I am on the one hand happy to hear about this, but I couldn't help but laugh at the way it was reported on NPR. They said Democrats see this as an issue that can bring voters to the polls. I immediately thought of how few people even know what the heck net neutrality is (about 1 in 4 [0]). Either NPR is making stuff up or the Democrats are seriously in need of some new advice.
[0]:https://americanactionnetwork.org/wp-content/uploads/2018/02....
1 in 4? That is insanely high. I would be surprised in 1 in 10 can explain what NN is properly (not "evil ISPs are gonna to make us pay for pr0n!") and about 1 in a 100 to explain what actually happened in 2015 and what happened in 2018 and what is the state of current legislation around ISP-content provider relationships. These things are complex patchwork of years of legislation and require non-trivial knowledge to understand. I rate the chance of 1 in 4 of Americans having this knowledge as the chance 1 in 4 Americans can fluently speak ancient Sumerian.
Young people are less likely to vote but far, far more likely to know about Net Neutrality.
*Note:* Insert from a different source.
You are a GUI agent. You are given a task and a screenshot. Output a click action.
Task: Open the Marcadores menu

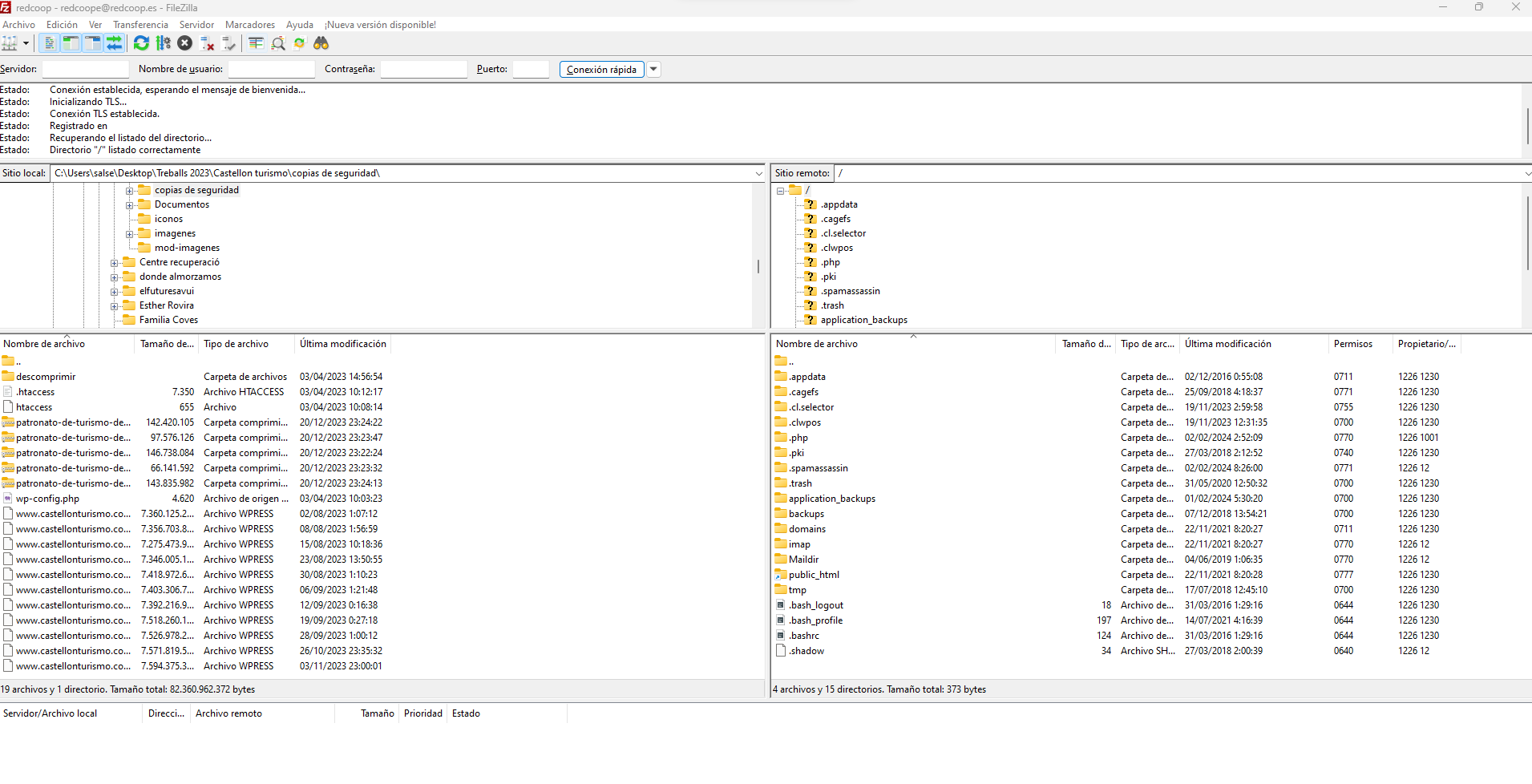click(x=249, y=25)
I think it's a shrewd strategy: it will get more young people out, who tend to vote Democrat.
I think actual concern is vastly overstated. The number of people truly willing to vote over net neutrality despite virtually none of the post-apocalyptic claims made last time around coming true has got to be borderline non-existent.
If someone's ISP starts blocking / heavily throttling Netflix or YouTube for them, I could see it becoming a voting issue. But otherwise? Meh.